Why Sarah Palin, Narendra Modi and Mitt Romney shouldn’t mention dogs

RASHMEE ROSHAN LALL January 5, 2015
The photo that set off a storm

The photo that set off a storm

I thought of Narendra Modi when I read about the row over Sarah Palin’s Facebook post of Trig, her six-year-old, stepping on the family dog to reach the kitchen sink. (For context, the child has Down’s Syndrome and Ms Palin’s original Facebook comment was the sort of anodyne, vaguely uplifting wish that is spread trowel-thick on social media in the holiday season. “May 2015 see every stumbling block turned into a stepping stone on the path forward,” Ms Palin wrote. She probably thought it a good idea to illustrate the message with Trig bravely stepping on the dog “on the path forward”. Onwards and upwards, especially for a child with special needs and a dog named Jill Hadassah (honestly, Ms Palin and her family seem to have a talent for choosing the most unusual names for animals and people).

PETA, the animal right’ campaigner, wasn’t amused. Or heartened. On Friday, it said in a statement that Ms Palin had “no apparent sympathy for the dog” and that the organization “along with everyone else, is used to the hard-hearted, seeming obliviousness of this bizarrely callous woman.”

This was contradictory, of course, because if PETA was used to Ms Palin’s callousness, it’s hard to understand why it thought the issue worthy of comment. But on to Mr Modi and dogs.

Remember when the then Gujarat chief minister used a puppy analogy while referring to the deaths of Muslims in his state in the 2002 riots? It was back in July 2013 that Mr Modi told Reuters: “Even If I am in the back seat of a car and a puppy (kutte ka bachcha) comes under the wheels, isn’t it painful? It is. Whether I am a chief minister or not, I am a human being – I will be sad if something bad happens anywhere.”
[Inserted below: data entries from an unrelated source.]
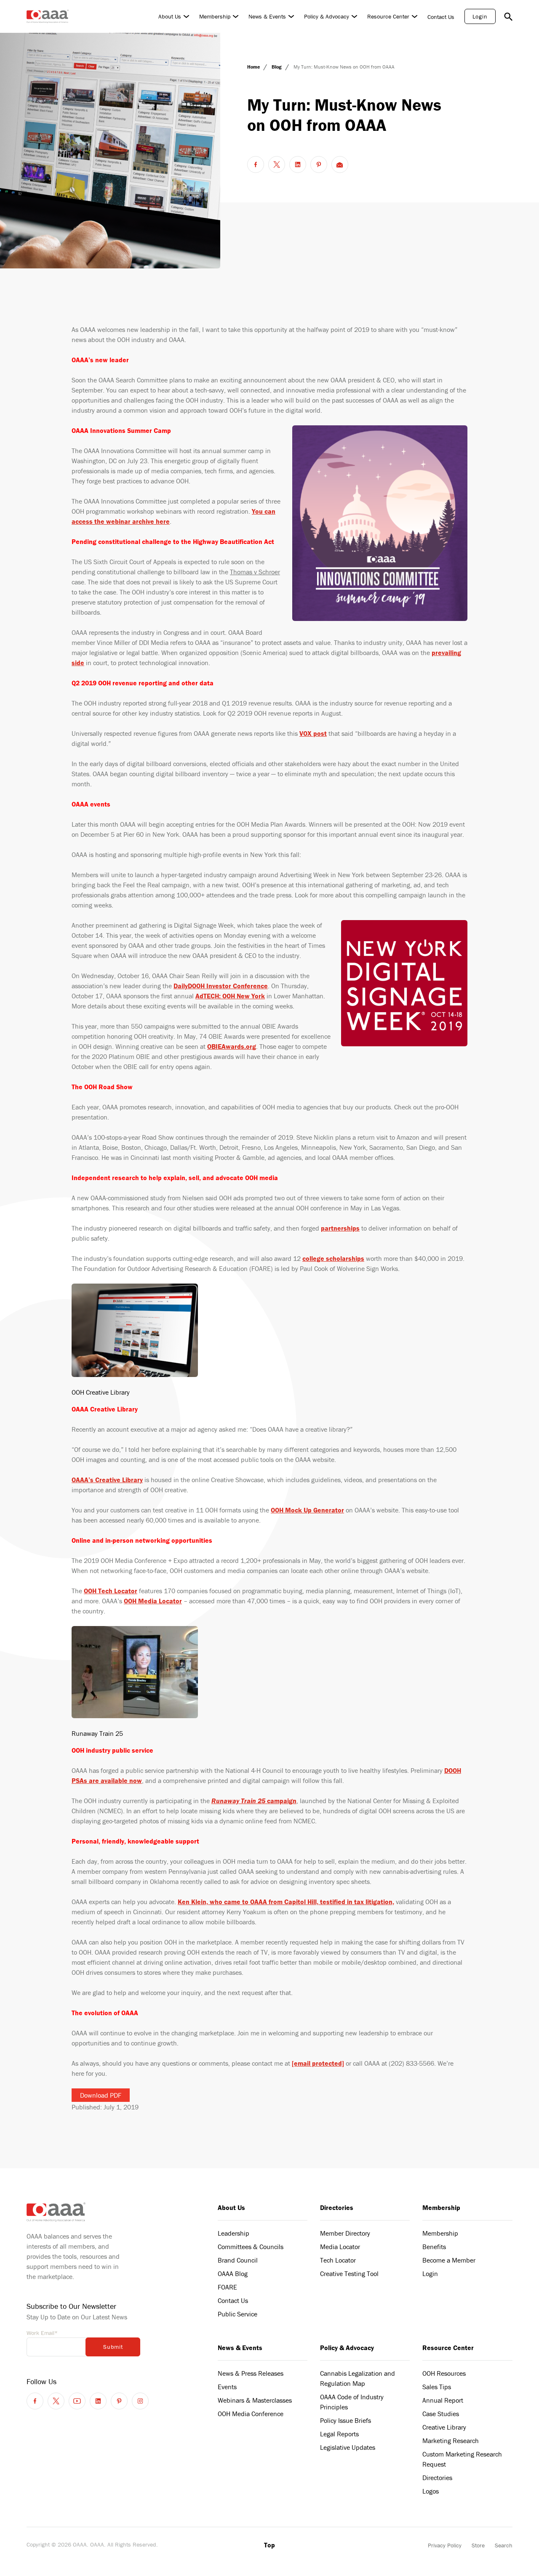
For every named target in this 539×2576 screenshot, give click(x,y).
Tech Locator (338, 2260)
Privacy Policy (445, 2545)
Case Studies (440, 2413)
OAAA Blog (233, 2273)
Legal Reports (339, 2434)
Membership (214, 16)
There was a storm of protest that he appeared to be comparing a whole community to dogs. (If I remember right, PETA didn’t react.) But it was a good illustration of how it’s generally bad news for politicians, to bring animals into the equation when making public comments. In 2007, former Massachusetts governor Mitt Romney was criticized after his son recounted that Mr Romney strapped the family’s Irish Setter to the car roof during road trips. It didn’t help Mr Romney’s bid for the White House.